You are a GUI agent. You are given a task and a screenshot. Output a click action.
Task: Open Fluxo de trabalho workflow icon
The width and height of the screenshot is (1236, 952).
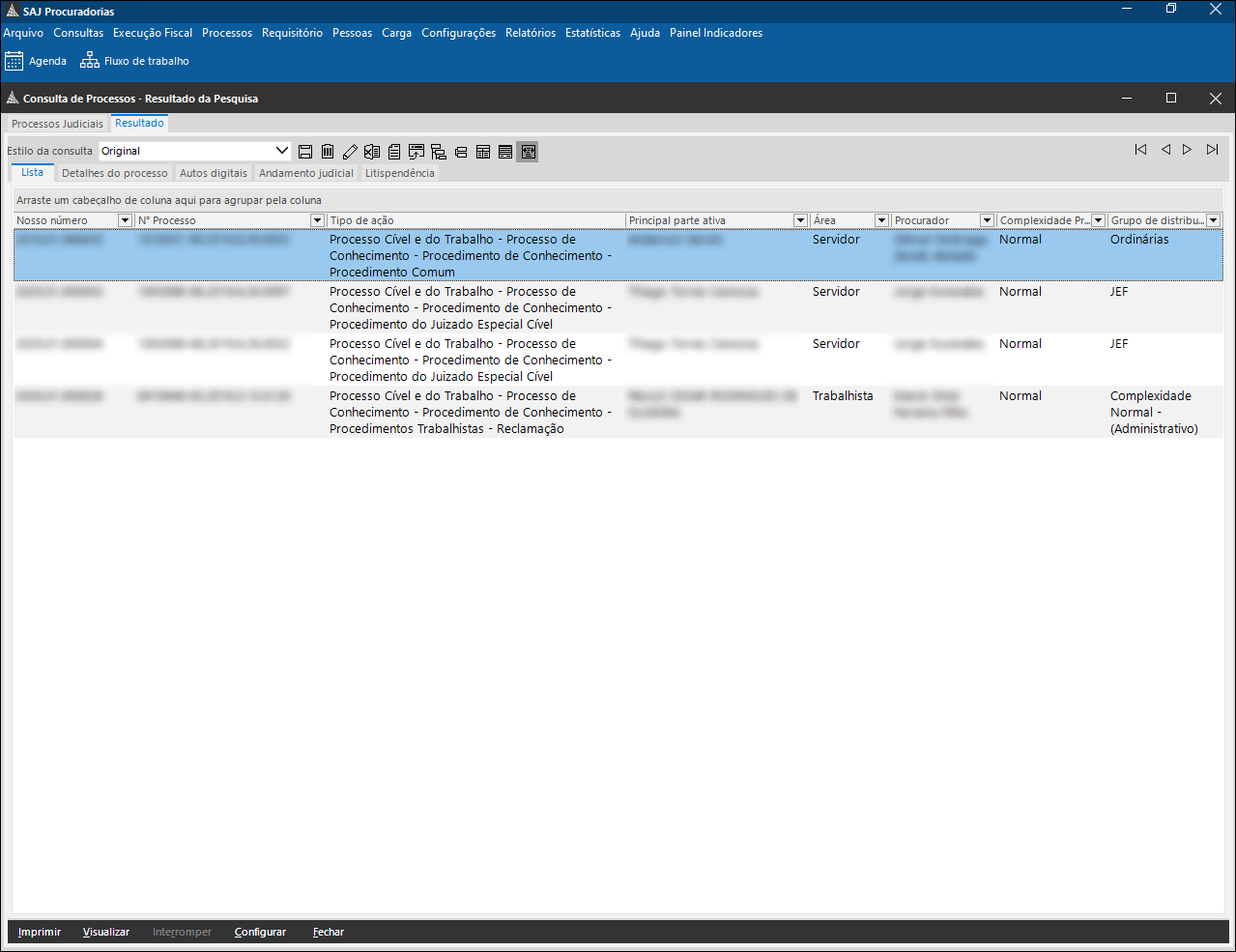point(90,61)
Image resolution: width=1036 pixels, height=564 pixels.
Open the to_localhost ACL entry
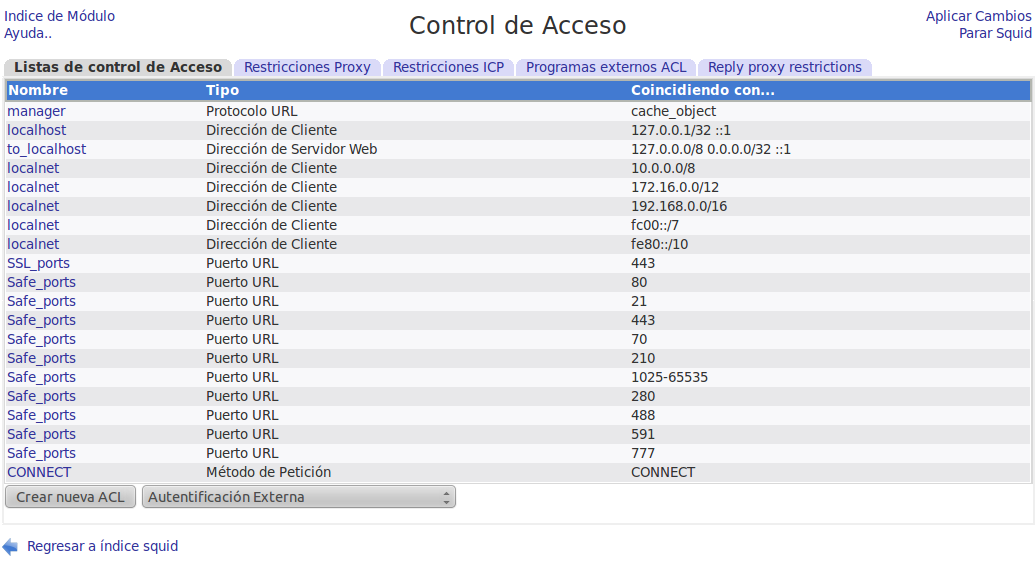[x=46, y=149]
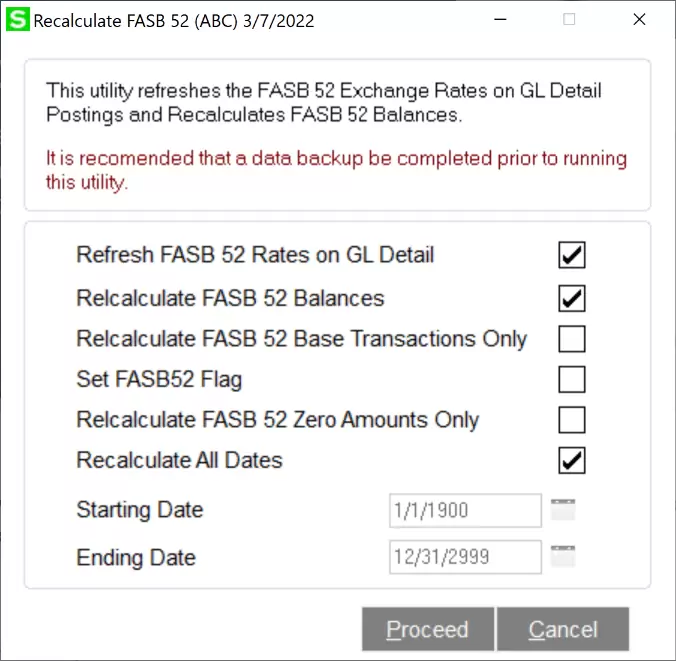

........

* [Work task]: Could you reproduce every entry exactly, leaving out the pictures?

* [Solution for this task]:
You are a GUI agent. You are given a task and a screenshot. Output a click action.
Task: Open Fluxo de trabalho workflow icon
The width and height of the screenshot is (1236, 952).
point(90,61)
Image resolution: width=1036 pixels, height=564 pixels.
Open the to_localhost ACL entry
[x=46, y=149]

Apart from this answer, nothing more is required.